Blogs and Articles from Third Way Forum Membrs


Dec 17, 2020

Resilience

Blogs from The Third Way Working Group

・Japanese people show a high level of resilience to cope with natural disaster etc but when it comes to the changing business reality, they seem to show no sign of resilience. Why?

・It seems the Japanese people show a high degree of resilience if it is about maintaining status quo. When it comes to changing the status quo, they seem much less interested. Maybe the image of status quo is easy for everyone to understand and so it prevails. But the image of change is difficult to communicate and so people rather go back to the status quo.

・Natural disaster is a point in time and it will be over. But COVID-19 is longer and the social change it has brought will continue to stay. So people are kept at high alert for a unknown period of time in the future. Being resilient for a short period of time is possible but to sustain that resilience for a long time is a way more challenging.

・Even though people work remotely these days, a toxic environment could still exist. (Toxic cyber environment)

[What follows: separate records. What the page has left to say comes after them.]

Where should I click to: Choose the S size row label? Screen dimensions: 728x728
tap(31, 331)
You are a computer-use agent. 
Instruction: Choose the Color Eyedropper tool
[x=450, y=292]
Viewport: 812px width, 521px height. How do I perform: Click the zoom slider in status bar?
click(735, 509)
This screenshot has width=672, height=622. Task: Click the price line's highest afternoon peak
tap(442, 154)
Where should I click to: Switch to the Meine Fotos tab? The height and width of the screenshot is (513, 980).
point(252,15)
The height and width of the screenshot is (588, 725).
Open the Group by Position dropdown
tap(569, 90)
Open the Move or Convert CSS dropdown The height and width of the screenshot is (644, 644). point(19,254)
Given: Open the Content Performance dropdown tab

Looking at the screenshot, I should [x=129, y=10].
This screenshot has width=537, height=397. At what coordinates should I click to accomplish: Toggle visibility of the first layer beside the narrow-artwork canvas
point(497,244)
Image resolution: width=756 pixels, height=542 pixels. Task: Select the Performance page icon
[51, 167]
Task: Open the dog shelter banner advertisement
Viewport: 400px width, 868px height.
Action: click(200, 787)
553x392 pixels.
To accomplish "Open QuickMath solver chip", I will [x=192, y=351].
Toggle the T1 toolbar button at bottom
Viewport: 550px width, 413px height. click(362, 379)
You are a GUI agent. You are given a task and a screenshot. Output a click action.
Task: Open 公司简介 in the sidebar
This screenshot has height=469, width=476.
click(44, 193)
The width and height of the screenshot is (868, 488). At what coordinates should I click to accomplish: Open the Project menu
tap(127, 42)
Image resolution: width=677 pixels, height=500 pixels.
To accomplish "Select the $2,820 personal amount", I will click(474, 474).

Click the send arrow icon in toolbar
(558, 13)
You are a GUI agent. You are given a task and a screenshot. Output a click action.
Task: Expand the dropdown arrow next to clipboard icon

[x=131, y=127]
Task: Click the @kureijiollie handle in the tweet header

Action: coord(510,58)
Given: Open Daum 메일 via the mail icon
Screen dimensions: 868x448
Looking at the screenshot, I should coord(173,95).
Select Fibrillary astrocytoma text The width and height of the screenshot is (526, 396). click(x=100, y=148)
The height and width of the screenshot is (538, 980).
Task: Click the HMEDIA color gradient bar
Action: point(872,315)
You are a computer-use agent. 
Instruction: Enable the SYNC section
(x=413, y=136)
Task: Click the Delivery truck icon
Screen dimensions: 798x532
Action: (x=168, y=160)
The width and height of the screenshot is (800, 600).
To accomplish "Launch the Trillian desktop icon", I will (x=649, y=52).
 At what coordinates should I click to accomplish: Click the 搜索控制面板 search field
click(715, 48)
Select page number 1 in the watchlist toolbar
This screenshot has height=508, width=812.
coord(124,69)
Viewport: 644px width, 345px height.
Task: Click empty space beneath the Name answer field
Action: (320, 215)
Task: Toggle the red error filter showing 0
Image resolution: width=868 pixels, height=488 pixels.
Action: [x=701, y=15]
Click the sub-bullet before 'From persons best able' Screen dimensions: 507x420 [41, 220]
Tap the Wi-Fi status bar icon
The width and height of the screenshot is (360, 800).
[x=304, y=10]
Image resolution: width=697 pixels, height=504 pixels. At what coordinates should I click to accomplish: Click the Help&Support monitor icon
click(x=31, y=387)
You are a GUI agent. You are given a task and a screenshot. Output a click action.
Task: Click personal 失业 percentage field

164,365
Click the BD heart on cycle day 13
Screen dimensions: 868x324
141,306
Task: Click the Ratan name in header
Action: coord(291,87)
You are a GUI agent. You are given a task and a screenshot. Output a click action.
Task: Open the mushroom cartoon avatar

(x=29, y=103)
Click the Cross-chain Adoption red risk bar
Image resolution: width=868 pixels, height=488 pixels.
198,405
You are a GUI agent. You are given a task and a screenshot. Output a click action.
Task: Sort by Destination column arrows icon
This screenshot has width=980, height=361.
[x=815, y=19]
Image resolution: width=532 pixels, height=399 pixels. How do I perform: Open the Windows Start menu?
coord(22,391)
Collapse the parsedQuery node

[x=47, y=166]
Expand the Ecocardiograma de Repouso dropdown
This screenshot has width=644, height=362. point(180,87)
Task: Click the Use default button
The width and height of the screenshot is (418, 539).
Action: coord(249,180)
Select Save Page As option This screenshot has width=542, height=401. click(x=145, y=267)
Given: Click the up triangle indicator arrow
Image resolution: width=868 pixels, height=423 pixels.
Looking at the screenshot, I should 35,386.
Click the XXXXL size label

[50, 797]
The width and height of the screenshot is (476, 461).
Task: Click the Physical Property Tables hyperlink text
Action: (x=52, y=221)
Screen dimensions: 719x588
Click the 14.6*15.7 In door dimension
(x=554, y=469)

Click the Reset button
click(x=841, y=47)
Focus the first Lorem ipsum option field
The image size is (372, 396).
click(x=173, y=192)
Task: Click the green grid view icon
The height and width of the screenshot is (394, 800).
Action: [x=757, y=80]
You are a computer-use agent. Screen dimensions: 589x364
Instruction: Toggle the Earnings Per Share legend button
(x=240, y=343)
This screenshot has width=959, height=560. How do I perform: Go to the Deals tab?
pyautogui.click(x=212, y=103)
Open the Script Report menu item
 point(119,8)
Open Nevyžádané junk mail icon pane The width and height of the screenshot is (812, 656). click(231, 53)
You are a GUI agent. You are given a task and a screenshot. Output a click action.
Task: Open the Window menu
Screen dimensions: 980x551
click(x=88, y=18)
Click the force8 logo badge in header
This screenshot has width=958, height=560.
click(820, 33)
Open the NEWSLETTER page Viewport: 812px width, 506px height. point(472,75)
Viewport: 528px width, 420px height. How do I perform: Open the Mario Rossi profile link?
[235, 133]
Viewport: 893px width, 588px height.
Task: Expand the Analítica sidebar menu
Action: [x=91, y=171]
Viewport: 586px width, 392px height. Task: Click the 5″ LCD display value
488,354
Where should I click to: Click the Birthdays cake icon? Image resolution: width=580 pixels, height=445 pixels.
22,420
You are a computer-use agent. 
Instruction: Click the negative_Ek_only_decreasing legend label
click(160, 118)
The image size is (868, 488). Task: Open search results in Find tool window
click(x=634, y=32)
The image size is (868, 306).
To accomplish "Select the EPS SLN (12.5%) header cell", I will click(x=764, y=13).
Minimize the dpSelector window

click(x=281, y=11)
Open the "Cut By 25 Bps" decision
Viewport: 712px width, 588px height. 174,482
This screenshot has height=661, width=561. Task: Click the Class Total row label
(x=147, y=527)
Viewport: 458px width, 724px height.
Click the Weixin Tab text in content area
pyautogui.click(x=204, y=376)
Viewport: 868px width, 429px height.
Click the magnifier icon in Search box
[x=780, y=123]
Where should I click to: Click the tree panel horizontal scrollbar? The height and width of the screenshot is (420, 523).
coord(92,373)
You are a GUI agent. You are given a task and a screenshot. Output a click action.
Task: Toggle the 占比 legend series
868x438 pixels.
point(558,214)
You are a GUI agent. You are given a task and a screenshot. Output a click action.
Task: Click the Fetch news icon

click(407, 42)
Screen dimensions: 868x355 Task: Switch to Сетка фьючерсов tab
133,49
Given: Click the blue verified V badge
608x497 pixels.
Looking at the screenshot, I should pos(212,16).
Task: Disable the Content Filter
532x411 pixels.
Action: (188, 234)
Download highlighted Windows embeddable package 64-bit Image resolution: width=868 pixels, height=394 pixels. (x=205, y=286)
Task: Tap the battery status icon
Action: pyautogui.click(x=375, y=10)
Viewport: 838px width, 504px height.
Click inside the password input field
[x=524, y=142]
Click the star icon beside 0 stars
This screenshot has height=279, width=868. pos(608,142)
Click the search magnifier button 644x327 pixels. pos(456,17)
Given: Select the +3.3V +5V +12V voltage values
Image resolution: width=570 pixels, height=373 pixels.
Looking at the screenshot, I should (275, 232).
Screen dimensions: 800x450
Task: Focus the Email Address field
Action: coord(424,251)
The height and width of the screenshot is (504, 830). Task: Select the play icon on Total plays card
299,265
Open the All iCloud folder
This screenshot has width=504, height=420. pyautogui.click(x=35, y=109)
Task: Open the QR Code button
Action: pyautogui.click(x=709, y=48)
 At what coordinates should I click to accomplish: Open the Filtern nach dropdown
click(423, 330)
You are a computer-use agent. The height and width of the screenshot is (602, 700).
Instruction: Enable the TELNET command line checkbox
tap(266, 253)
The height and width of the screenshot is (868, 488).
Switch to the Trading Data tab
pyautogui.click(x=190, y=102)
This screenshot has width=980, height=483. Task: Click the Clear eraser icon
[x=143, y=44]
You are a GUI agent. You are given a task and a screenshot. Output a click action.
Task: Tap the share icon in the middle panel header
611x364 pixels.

・Resilience is about how much stress you can absorb and deal with. Maybe people could be more resilient to a certain type of stress while not so resilient for a different type of stress. For instance, Japanese are very resilient when it comes to working long hours, commuting in rush hour trains, being polite all the time etc, are quite non-resilient when it comes to global environment, English language, diverse workforce and transformation etc.

・Japanese resilience is well summarized in one Japanese word “Gaman”(patience/putting up with). They are very resilient even to a masochistic degree, but many people are burned out because of that.

・It looks like Westerners are trained for sprint while Japanese are trained for marathon.

・For the Japanese, equality often means being the same, not equal opportunities with different individual results as in today’s global world. This Japanese sense of equality is almost like a psychological prison preventing innovation and creativity from happening in Japan.

・In Japan, because of the traditional Monono aware (sympathizing losers) culture, many people do not support victorious individuals. They would rather support a loyal member of a losing team. They would rather lose together than wining alone. If they win as individuals, they feel quilty.

・It is almost like the Japanese expect each other to be sad and miserable. Suffering is expected. If you are suffering and miserable as everybody else in Japan, you are well accepted. If you look happy and individualistic, you are frowned upon. It’s almost like a misery competition.

・It’s so sad that Japan’s strength is being good at coping with misery because many people are miserable and used to it. It is a real misery.